Diocese to meet school after Black Lives Matter posters torn down

10:55 am on 11 June 2020

The Catholic Diocese of Auckland will meet with Marist College families after teachers tore down Black Lives Matter posters at the school.

Marist College student Ani Cherrington.

Nia Cherrington. Photo: RNZ / Nick Monro

It comes amid an investigation by the school into the incident, which has been labelled racist by students.

Principal Raechelle Taulu said the Diocese, who own Marist, will mediate a meeting with those who have raised issues.

She said, at a meeting of the Board of Trustees and senior management last night, they agreed students have every right to be heard.

In a statement yesterday, Taulu said she was aware of the concerns about racism.

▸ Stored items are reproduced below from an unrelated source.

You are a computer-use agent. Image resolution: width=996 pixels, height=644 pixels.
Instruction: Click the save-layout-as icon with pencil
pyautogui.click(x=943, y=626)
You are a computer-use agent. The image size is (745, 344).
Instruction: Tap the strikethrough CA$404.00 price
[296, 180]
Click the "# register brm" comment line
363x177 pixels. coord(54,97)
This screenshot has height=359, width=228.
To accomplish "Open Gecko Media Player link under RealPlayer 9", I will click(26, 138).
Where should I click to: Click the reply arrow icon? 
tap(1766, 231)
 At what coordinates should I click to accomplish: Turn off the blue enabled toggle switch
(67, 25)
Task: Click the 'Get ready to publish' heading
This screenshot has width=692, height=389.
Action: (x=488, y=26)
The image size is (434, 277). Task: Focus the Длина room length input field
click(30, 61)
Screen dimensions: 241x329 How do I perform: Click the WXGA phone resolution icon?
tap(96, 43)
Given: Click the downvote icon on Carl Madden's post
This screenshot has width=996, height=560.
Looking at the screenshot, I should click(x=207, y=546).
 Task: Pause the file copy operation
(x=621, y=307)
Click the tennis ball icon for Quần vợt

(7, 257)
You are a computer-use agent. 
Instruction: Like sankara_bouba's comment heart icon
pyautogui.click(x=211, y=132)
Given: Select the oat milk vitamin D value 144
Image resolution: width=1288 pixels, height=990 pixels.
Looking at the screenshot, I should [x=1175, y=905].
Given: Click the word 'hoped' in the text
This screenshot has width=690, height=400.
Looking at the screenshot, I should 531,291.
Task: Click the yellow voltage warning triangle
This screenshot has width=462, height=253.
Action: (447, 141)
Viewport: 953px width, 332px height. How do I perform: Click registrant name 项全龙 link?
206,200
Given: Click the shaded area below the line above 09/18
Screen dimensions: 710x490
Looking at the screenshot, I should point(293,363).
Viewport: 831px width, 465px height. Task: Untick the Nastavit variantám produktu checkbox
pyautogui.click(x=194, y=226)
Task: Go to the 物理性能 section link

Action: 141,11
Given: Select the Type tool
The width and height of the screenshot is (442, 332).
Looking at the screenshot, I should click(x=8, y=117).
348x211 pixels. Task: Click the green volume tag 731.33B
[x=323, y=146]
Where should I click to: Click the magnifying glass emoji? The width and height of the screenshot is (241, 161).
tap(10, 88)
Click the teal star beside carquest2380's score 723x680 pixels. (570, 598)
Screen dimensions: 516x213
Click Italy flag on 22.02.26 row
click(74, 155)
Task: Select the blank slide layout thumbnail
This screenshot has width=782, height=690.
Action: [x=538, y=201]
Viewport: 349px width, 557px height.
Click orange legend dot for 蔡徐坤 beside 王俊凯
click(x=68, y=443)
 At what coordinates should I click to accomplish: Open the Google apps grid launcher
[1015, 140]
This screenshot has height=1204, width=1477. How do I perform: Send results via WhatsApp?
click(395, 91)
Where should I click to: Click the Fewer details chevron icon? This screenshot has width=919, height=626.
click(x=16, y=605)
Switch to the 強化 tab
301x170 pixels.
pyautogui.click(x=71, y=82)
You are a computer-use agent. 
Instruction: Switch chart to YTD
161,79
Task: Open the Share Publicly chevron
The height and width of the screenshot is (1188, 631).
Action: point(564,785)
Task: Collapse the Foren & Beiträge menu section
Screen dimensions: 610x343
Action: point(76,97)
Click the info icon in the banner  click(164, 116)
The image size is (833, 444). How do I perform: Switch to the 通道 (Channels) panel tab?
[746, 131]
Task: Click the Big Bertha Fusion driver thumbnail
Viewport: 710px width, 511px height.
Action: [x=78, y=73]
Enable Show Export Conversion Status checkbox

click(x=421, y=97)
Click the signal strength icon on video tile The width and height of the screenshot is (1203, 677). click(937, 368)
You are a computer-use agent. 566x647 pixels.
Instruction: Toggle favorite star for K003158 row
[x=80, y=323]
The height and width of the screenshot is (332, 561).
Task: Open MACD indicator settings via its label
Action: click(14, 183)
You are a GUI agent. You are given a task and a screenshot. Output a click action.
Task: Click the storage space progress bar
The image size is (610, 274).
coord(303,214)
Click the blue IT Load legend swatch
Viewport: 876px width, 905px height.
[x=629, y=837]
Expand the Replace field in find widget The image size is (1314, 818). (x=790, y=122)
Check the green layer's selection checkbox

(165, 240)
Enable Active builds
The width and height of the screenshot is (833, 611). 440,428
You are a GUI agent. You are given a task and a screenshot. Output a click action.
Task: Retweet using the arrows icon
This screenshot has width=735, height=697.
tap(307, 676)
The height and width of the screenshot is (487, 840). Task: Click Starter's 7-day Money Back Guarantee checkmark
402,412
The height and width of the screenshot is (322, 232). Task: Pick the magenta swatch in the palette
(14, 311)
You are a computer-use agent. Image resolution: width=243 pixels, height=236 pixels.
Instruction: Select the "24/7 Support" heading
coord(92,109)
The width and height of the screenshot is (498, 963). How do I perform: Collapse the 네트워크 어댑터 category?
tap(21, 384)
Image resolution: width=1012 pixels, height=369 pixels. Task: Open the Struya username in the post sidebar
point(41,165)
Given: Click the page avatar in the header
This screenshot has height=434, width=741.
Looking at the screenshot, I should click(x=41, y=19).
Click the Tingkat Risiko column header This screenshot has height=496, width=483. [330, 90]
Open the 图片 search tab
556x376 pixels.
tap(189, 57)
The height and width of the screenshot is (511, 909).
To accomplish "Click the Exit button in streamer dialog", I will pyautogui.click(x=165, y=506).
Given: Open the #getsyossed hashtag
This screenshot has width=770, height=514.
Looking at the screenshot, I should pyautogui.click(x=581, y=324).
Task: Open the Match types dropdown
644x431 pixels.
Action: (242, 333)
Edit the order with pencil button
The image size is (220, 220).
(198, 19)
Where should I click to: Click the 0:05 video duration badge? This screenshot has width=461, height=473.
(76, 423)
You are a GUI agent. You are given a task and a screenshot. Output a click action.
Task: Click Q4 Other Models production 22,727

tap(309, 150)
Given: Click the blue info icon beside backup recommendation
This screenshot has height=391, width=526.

"We stand with them in sharing the rejection of actions and attitudes that are racist and violent," Taulu said.

Year 13 student Nia Cherrington stepped down as Marist College's cultural leader after teachers tore down Black Lives Matter posters she'd put up around the school.

She was joined yesterday by a number of her peers all voicing their concerns about alleged systemic racism at the Catholic girl's college.

This morning, the school's Board of Trustees and senior management issued a statement saying students have every right to be heard as the issue was very serious.

"Over the last week senior management has set up several ways to support students to discuss and learn about racism in our world as a school as the term progresses."

"As we are currently completing a formal investigation into issues raised with us and in the media, we can make no further comment at this time.

"We will be welcoming the support of the Catholic Diocese, proprietors of our school, to mediate a meeting with those that have raised issues and to address these matters."

The Auckland Catholic Diocese said it would try to hold its meeting with Marist College students today, or tomorrow at the latest.

The diocese said it was "anxious to support both the staff and the students in order to achieve a resolution of the current issues.

"In order to help support good communication between students and staff, the diocesan representatives for education and Māori pastoral care are planning to go to Marist College to meet with the students and hear from them their concerns and the issues they have raised."